[Collected data]
- Opening Delimiter -

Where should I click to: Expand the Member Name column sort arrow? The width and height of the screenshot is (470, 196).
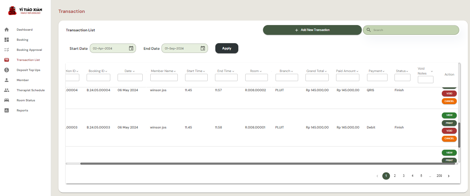[175, 71]
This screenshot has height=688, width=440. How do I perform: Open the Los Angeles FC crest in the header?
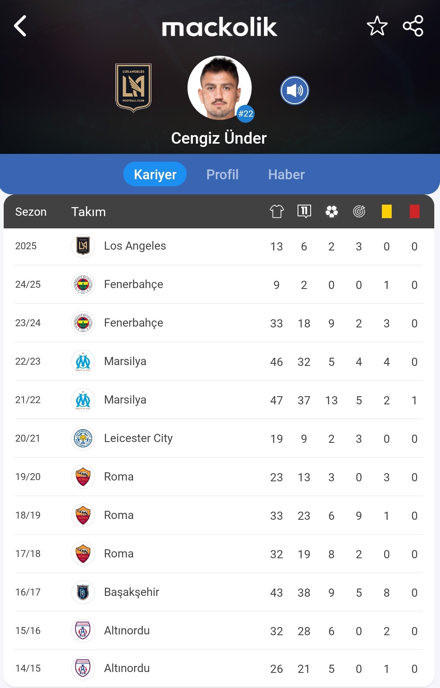(x=133, y=88)
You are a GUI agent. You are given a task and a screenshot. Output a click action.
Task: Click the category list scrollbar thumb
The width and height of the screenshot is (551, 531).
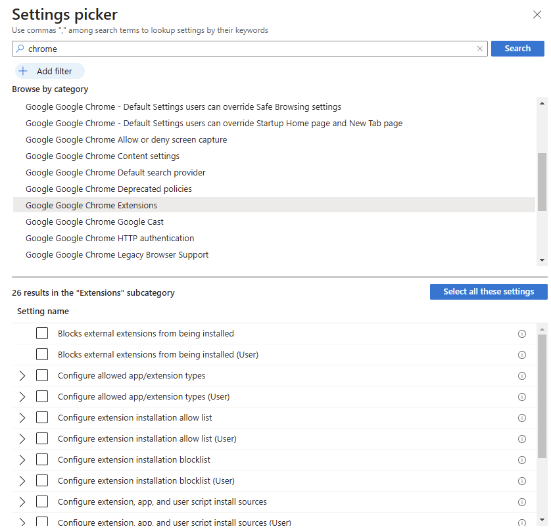(542, 182)
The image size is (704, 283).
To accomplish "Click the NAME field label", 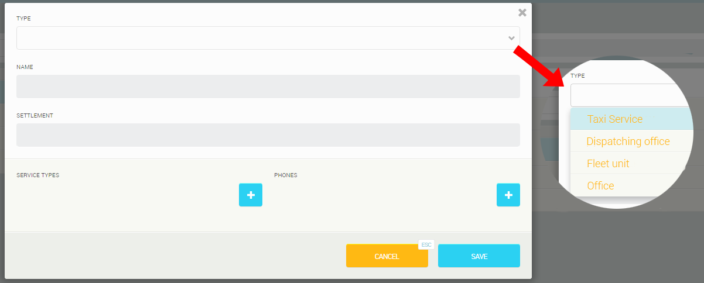I will (x=25, y=67).
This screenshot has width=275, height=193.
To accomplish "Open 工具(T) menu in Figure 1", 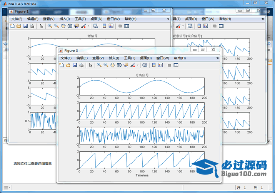I will click(80, 19).
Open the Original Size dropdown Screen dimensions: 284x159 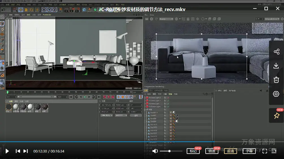[x=272, y=19]
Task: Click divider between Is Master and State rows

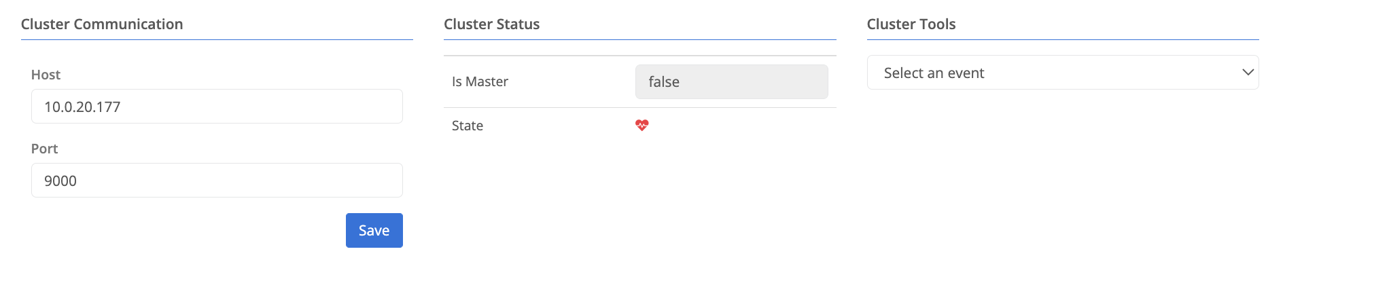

- Closing Delimiter -

_WHAT TO PRODUCE_.
Look above for the line with "This screenshot has height=688, width=440." and the line with "Task: Click the category list scrollbar thumb", then restate exactly those two lines and all lines between them, with no pictures.

_REPLY TO THE EXERCISE_.
This screenshot has height=688, width=440. How do I perform: Open the Los Angeles FC crest in the header?
(x=133, y=88)
You are a GUI agent. You are given a task and a screenshot. Output a click action.
Task: Click the category list scrollbar thumb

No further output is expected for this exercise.